» **Task details**
From the text on camera focus below, pull out word for word the passage that starts at "Depth of field is controlled, in" and stops after "aperture of f/2.8.".
======== Quoted text
By: J.A.J Aaronson - Updated: 2 Apr 2012 | comments*Discuss
Focus Focusing Depth Field Aperture

One of the most fundamental premises of photography is that of focus. This is perhaps the most obvious thing to a viewer as it determines what is most clearly portrayed in an image. An even focus, where the entire frame is sharp, can have a very different effect on a viewer than an image in which only one small section is in focus. Learning the basics of focusing is vital for any photographer.

Depth of Field

In order to understand focusing, you must first understand depth of field. This is an important concept in photography, and relates very closely to aperture, which is covered in more detail elsewhere on this site. The term ‘depth of field’ refers to the distance between the nearest and farthest point of sharp focus available. In this way, the depth of field determines what will be sharp and what will not.

Depth of field is controlled, in basic terms, by the aperture settings. As is described elsewhere, the aperture describes the size of the opening created to let light into the camera and onto either the film or image sensor. Aperture, however, also determines what portion of your image will be focused. A high f-number (say, perhaps, f/25) will produce a small opening for the light. This will also, however, increase the size of the portion of the photograph which is in focus. An aperture of f/25, therefore, will produce a larger depth of field than an aperture of f/2.8.

Availability of Light

The drawback here, however, is that increasing the f-number (and therefore decreasing the size of the opening) also results in reducing the amount of light available to make the exposure. In this way, the scope for producing images with a very narrow depth of field is limited as the photograph will soon become under-exposed. To counter this, the photographer can use other variables such as increasing the shutter speed or light sensitivity.
================
======== Entries supplied
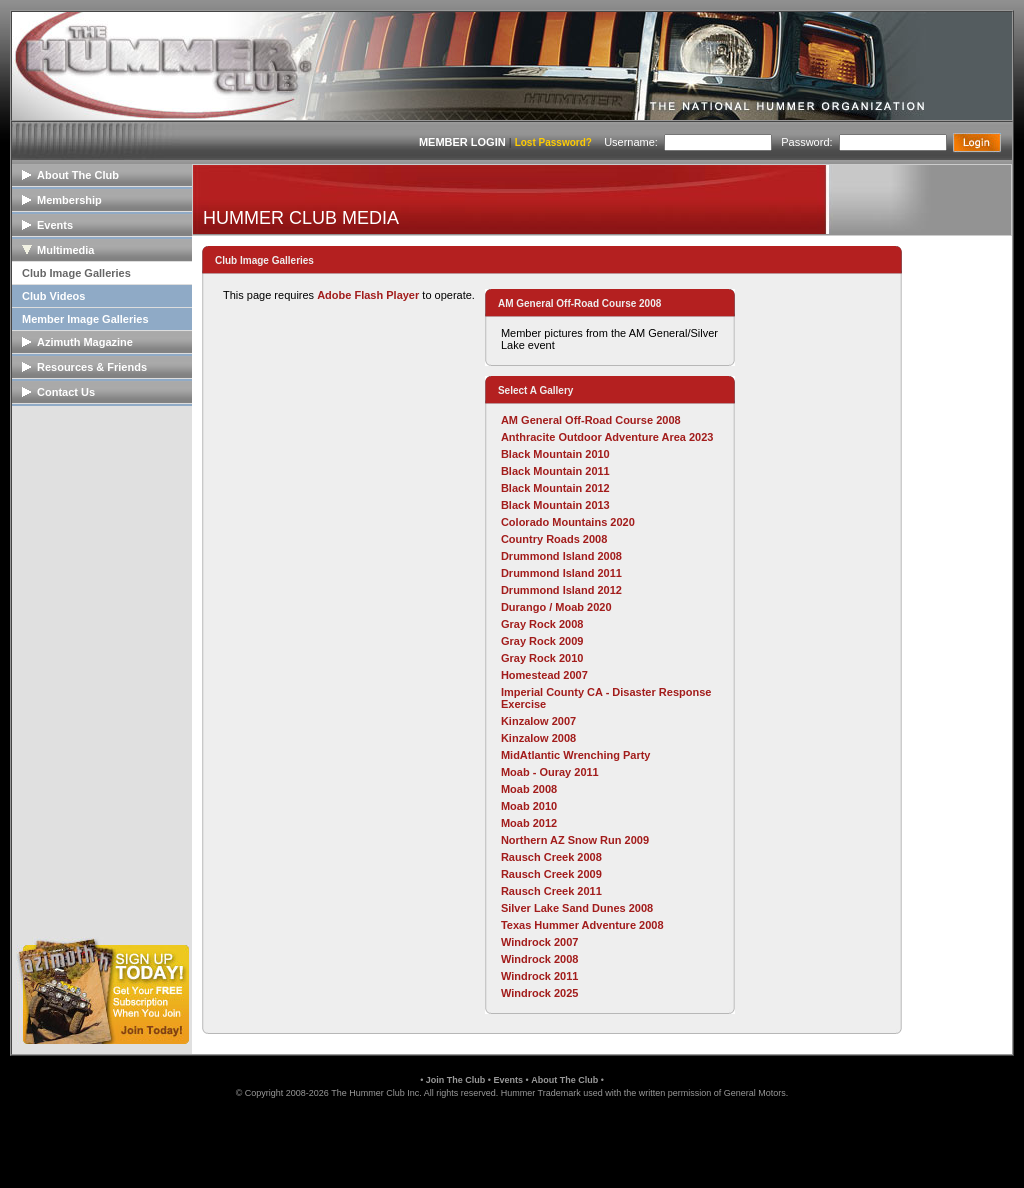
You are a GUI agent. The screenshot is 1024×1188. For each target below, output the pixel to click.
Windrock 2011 (540, 976)
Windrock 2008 (540, 959)
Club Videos (53, 296)
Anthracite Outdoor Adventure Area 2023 (607, 437)
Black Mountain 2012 (555, 488)
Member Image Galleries (85, 319)
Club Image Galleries (76, 273)
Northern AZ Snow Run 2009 (575, 840)
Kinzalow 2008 (538, 738)
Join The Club (456, 1080)
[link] (512, 1141)
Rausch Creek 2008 (551, 857)
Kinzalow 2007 (538, 721)
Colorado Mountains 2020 (568, 522)
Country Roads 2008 (554, 539)
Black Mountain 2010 (555, 454)
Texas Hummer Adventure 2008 (582, 925)
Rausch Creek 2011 (551, 891)
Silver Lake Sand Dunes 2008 (577, 908)
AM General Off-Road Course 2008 (591, 420)
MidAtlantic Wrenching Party (576, 755)
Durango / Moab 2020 (556, 607)
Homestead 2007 (544, 675)
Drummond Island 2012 (561, 590)
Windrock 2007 (540, 942)
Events (508, 1080)
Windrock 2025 (540, 993)
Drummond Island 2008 (561, 556)
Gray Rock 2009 (542, 641)
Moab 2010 (529, 806)
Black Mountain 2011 (555, 471)
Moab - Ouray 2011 (550, 772)
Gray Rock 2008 (542, 624)
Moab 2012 (529, 823)
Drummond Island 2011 (561, 573)
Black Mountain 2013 (555, 505)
================
» **Answer**
Depth of field is controlled, in basic terms, by the aperture settings. As is described elsewhere, the aperture describes the size of the opening created to let light into the camera and onto either the film or image sensor. Aperture, however, also determines what portion of your image will be focused. A high f-number (say, perhaps, f/25) will produce a small opening for the light. This will also, however, increase the size of the portion of the photograph which is in focus. An aperture of f/25, therefore, will produce a larger depth of field than an aperture of f/2.8.